TASK DETAILS - Reproduce verbatim the stretch of the listing from the line containing "You are a GUI" through the line containing "This screenshot has height=460, width=1111.", and nothing else.

DATA FOR THIS TASK -

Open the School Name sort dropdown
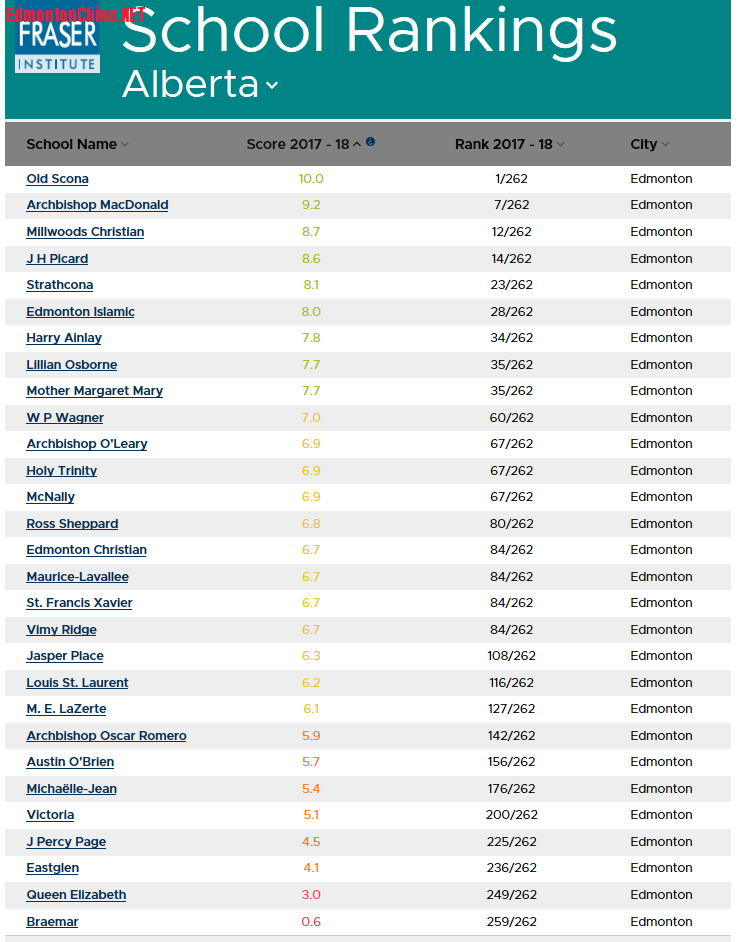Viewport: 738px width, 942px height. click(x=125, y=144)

==

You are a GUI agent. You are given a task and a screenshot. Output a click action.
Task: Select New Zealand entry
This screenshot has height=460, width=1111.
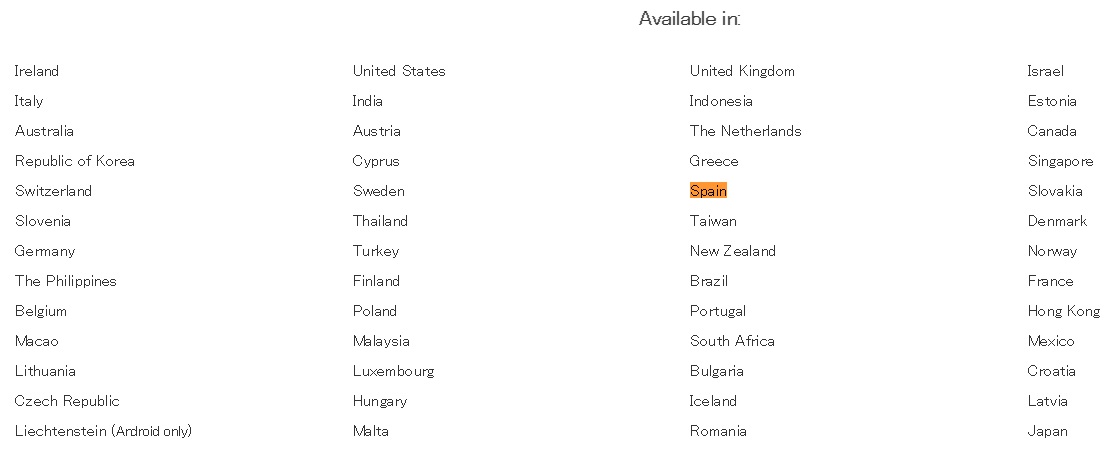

...

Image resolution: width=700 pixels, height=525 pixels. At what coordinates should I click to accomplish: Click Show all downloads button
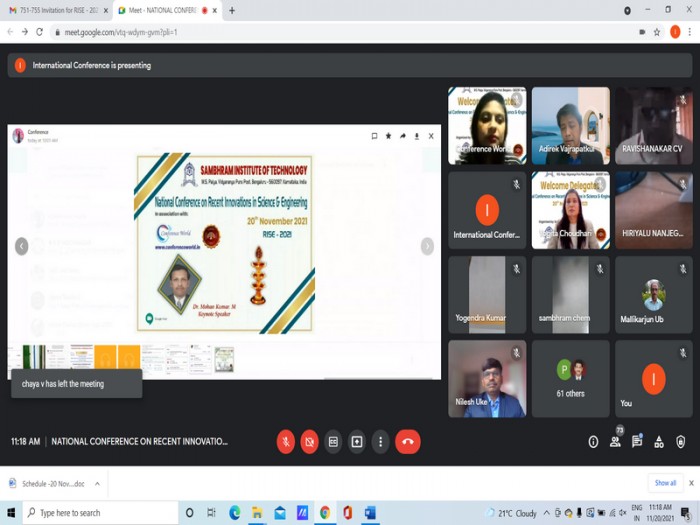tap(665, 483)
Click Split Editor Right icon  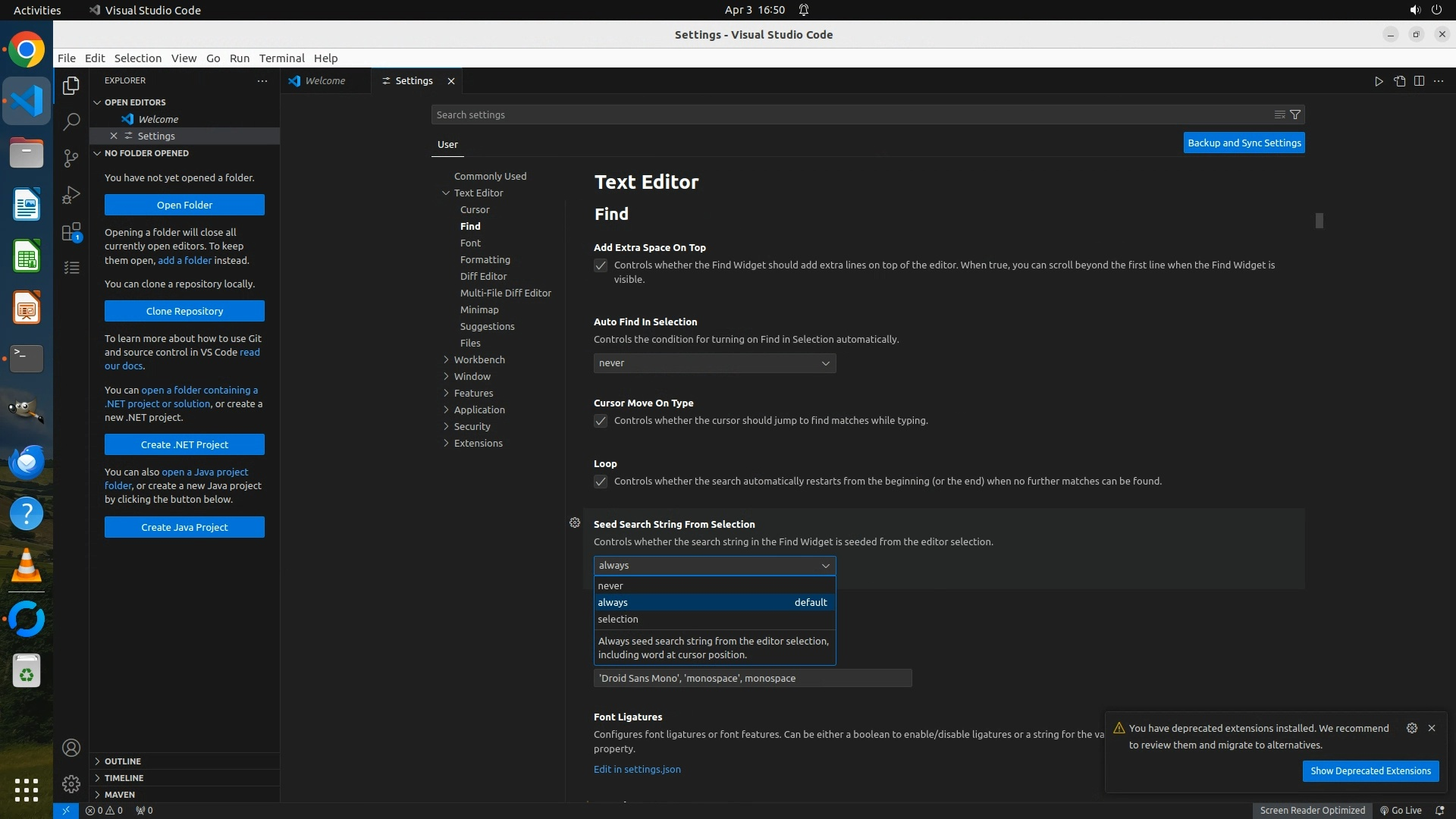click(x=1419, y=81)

TASK OUTPUT -
You are a GUI agent. You are given a task and a screenshot. Output a click action.
Task: Select New Zealand entry
This screenshot has height=460, width=1111.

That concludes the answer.